Nueva York, Nueva York. - La boda entre Taylor Swift y Travis Kelce, programada para este viernes, implica un gasto sin precedentes al reservar el Madison Square Garden. La privación de acceso al público para este evento transforma las tarifas operativas, elevando el costo total del arrendamiento de la icónica arena a cifras exorbitantes.
El alquiler estándar del Madison Square Garden para un espectáculo público varía entre 400 mil y un millón de dólares por noche. Debido a la magnitud de esta celebración, la pareja ha bloqueado la disponibilidad del recinto durante varios días, incluyendo el montaje y actividades previas a la ceremonia, lo que eleva significativamente los costos.

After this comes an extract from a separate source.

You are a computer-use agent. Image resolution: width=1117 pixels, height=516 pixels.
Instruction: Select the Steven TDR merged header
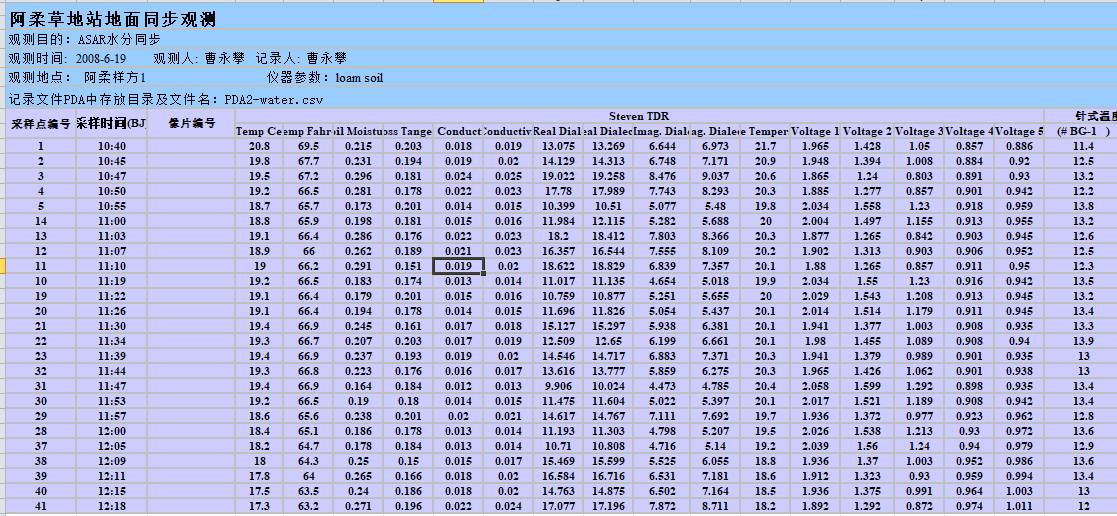coord(639,117)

Evaluaciones de Bloomberg Línea y Forbes indican que privatizar completamente el lugar durante un fin de semana cuesta entre 3 y 5 millones de dólares. Esto incluye la adaptación del espacio para satisfacer las necesidades de una boda, lo que requiere ajustes estructurales, modificaciones acústicas y la instalación de elementos decorativos y de seguridad.

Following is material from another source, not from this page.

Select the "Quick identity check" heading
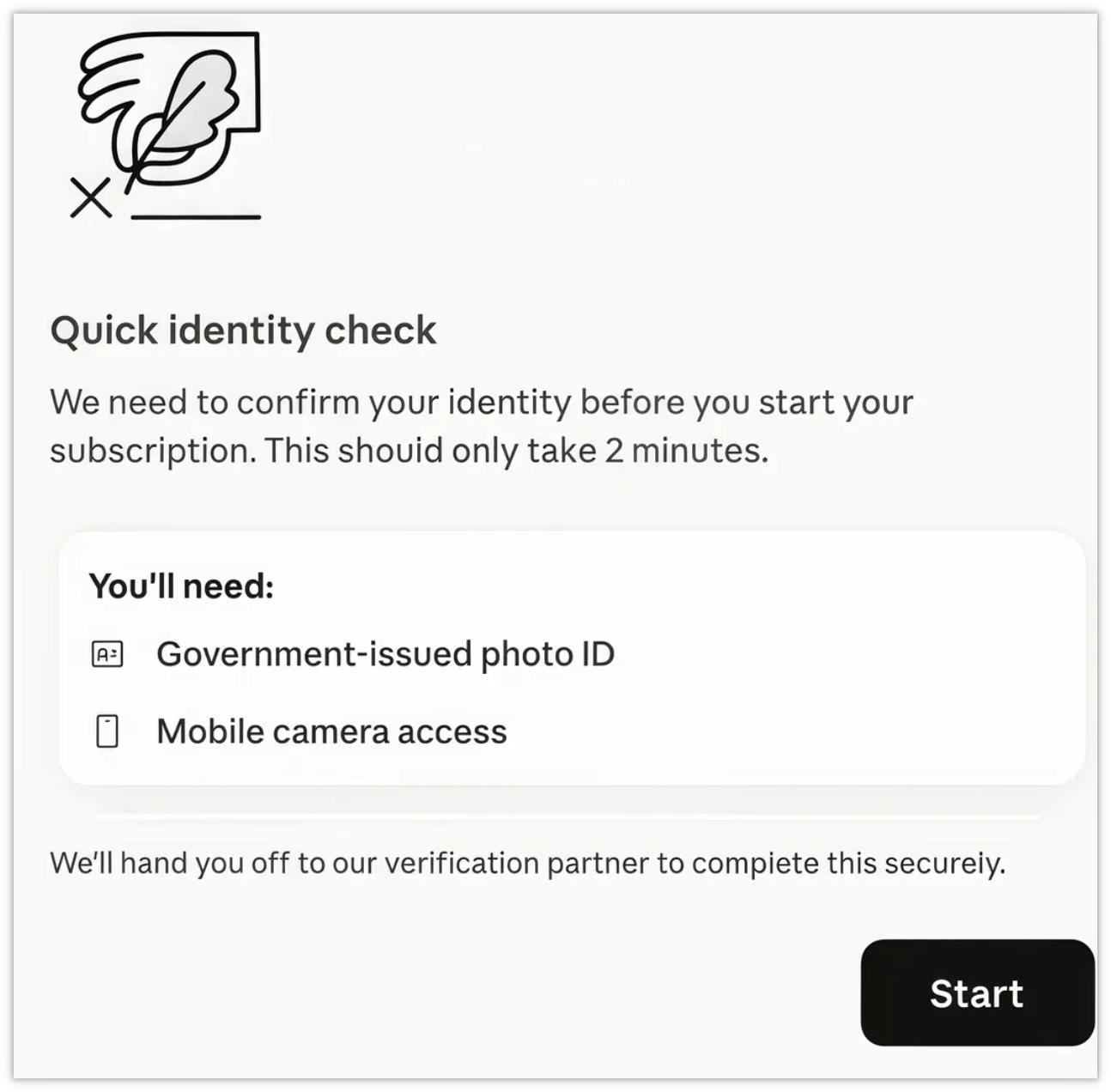 (x=243, y=331)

El proceso de adecuación también implica la contratación de trabajadores sindicalizados en Nueva York, cuyas tarifas por horas adicionales y turnos nocturnos resultan en un incremento considerable de los gastos operativos. Además, las restricciones en el uso del espacio se complementan con la necesidad de permisos especiales para desviar tráfico y controlar la seguridad pública.
El despliegue de personal de seguridad, así como la implementación de tecnología avanzada para garantizar la protección del evento, contribuyen a un presupuesto que supera los 20 millones de dólares. Esta cifra marca un récord en gastos nupciales privados en la ciudad, reflejando la magnitud del evento y su impacto en el ámbito del entretenimiento.